Elect from every nation,
Yet one o’er all the earth,
Her charter of salvation,
One Lord, one faith, one birth;
One holy Name she blesses,
Partakes one holy food,
And to one hope she presses,
With every grace endued.
‘…he saw and he believed. Till this moment they had failed to understand the teaching of scripture, that Jesus must rise from the dead.’ John 20:8-9
Perhaps surprisingly, the gospel reading set for Easter Day presents us with the mystery of the resurrection of the Lord, without featuring Jesus himself. Instead, this passage is marked by frantic search for some tangible explanation for the disappearance of Jesus’ body; there are rumours of something having happened at the tomb overnight, perhaps fears that the resting place of Jesus has been vandalised, that the body has been stolen… There are witness statements to be confirmed, and a certain degree of shock to be overcome. But among all this uncertainty we encounter an example of faith which should help us in our own faith journey. This example is given to us by the Saint John, described in the gospel as the disciple whom Jesus loved. In verses 8 and 9 we are told a peculiar phrase that has puzzled theologians ever since, we are told that John ‘saw and believed; Till this moment [Peter and himself] had failed to understand the teaching of scripture, that [Jesus] must rise from the dead.’
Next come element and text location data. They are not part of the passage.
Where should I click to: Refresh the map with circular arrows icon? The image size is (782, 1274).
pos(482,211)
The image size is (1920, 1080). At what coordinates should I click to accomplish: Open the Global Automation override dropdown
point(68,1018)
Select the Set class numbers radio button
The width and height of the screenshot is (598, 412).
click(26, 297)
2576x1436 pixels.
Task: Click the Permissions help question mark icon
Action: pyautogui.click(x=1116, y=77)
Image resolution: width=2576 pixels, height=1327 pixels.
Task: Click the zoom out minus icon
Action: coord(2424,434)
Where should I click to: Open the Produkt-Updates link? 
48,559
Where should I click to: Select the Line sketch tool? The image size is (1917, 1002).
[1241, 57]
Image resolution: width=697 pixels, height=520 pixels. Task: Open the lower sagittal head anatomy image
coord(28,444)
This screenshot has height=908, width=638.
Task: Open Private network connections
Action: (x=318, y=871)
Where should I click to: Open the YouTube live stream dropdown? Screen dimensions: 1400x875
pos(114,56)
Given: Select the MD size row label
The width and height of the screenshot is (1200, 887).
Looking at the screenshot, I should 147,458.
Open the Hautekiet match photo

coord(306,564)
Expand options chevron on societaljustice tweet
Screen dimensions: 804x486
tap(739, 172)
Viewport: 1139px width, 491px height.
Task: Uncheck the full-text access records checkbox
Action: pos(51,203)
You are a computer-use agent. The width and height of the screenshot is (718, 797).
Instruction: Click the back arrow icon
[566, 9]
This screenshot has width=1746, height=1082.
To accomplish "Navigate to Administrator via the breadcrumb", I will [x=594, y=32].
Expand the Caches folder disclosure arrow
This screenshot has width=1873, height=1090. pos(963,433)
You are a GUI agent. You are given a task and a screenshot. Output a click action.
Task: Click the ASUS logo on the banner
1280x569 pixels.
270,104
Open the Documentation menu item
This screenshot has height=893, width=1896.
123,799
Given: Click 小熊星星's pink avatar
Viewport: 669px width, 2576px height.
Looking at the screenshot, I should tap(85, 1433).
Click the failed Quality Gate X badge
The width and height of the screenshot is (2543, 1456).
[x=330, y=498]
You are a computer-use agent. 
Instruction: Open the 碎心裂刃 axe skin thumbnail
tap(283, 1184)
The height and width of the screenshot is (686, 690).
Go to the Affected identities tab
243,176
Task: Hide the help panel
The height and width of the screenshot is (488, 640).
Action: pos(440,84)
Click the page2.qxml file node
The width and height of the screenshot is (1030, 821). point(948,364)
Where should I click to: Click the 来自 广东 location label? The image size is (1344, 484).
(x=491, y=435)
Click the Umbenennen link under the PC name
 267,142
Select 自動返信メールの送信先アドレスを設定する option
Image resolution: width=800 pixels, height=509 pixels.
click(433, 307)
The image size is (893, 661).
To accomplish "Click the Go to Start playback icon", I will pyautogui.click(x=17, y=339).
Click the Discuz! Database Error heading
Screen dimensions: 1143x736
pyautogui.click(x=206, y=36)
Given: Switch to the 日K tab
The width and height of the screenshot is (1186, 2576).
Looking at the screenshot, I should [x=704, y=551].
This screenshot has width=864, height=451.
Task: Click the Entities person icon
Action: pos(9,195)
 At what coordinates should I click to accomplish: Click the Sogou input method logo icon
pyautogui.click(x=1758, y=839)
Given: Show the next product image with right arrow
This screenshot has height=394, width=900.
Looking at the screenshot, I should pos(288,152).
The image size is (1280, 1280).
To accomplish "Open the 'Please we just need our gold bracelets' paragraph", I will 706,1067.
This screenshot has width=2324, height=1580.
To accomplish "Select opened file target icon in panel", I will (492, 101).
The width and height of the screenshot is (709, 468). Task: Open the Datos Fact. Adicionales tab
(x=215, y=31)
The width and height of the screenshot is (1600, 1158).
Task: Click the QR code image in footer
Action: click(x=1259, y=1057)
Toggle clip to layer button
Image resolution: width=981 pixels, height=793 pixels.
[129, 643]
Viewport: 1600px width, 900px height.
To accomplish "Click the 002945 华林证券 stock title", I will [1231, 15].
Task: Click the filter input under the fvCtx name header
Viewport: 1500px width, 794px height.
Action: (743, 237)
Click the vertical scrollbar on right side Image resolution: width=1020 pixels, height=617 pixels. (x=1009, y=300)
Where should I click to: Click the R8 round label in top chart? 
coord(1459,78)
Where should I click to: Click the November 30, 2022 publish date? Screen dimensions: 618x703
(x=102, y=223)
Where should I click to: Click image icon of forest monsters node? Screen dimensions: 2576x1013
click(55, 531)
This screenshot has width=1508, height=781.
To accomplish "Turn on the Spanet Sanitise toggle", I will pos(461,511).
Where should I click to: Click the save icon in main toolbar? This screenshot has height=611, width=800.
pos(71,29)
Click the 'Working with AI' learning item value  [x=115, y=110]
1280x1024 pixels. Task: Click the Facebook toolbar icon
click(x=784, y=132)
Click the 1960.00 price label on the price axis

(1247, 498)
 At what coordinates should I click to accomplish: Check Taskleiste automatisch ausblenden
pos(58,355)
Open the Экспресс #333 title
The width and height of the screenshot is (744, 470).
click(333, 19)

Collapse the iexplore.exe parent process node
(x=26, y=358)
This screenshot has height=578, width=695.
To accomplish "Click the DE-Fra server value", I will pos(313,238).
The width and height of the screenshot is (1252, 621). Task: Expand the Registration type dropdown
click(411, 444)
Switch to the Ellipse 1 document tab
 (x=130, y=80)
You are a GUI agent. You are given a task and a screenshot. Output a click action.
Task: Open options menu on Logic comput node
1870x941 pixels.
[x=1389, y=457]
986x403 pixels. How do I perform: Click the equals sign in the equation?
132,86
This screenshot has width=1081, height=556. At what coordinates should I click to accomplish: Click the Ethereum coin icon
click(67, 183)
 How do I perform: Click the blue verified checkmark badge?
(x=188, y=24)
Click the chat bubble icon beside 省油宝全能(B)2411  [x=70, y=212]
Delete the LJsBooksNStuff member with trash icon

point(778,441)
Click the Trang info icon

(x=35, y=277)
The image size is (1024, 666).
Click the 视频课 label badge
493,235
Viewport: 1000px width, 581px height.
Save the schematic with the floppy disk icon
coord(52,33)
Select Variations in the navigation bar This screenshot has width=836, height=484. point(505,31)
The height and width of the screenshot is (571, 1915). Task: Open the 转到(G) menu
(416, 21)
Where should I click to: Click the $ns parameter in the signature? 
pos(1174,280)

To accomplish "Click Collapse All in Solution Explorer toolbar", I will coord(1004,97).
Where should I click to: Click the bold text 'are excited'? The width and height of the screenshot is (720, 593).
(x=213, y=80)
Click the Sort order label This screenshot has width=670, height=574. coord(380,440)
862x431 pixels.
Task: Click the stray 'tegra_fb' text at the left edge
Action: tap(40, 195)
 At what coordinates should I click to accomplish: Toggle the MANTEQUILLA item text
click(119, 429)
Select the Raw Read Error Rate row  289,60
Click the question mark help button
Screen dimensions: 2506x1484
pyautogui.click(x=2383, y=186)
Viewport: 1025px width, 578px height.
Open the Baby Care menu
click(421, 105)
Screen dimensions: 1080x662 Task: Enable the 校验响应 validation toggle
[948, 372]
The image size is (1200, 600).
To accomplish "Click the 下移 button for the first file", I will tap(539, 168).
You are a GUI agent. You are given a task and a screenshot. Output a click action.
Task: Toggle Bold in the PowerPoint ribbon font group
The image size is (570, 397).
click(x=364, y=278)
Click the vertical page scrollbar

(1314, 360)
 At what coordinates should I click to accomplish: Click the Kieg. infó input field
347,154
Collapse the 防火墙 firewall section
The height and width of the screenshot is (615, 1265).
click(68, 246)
John believed without understanding the Scriptures? Then what did John believe in? Can there be faith without full understanding of the Scriptures? A few Christian writers affirm that the words ‘saw and believed’ mean that John finally believed in what Mary Magdalene about Jesus’ body having been taken from the tomb (Cf. John 20:2). In a world where female witness counted very little, John and Peter run to the tomb to verify Mary’s story; so when John’s sees that the woman was right, he eventually believes in her statement – Jesus’ body is truly gone.
However, I would stand with other gospel interpreters in suggesting that John’s faith is actual faith in the resurrection as a mystery; faith in the inexplicable victory of Christ over death. John sees the grave clothes left neatly behind, he recalls the words of Mary, and something clicks in him – this cannot have been the work of very tidy grave robbers. John believes. He may not be able to articulate his faith very well at this stage, but an embryonic faith is already there; a faith which will later be confirmed in his sighting of Jesus – later in the gospel John is the first one of the disciples to recognise Jesus from afar and to shout with joy, ‘It is the Lord!’ (John 21:7). John believes in the very mystery of what happened; he may not be able to explain his faith using Scriptural references, yet he believes.
I believe John’s experience may be quite common among Christians. Oftentimes, people think that, as believers, we have everything figured out; that we have the answer to whatever theological question and extreme moral dilemma we might be face by. But the truth is that we don’t; we are works in progress not just in terms of how we behave, but even in terms of how we believe. In this sense, for many Christians having faith in a constant prayer saying, ‘Lord I believe, help my unbelief’ (Mark 9:24), and this is a good place to start.
But we go even a step further. For example, this morning we welcome James into the family of the Church, as he comes to the Lord supported by the faith of his parents and godparents, and by the faith of all God’s people in this place. James cannot articulate faith in God, but God accepts our faith, however great or small, on his behalf, and welcomes him in the number of his children. As James’ family, and as a wider congregation, all we need to do next is trying to grow in this faith, along with him, through grace, study, and prayer. Like Saint John, James will have occasions for his faith to mature, be strengthened, and confirmed in his own words; but in the meantime, we just need an open heart to believing and to be constant in prayer.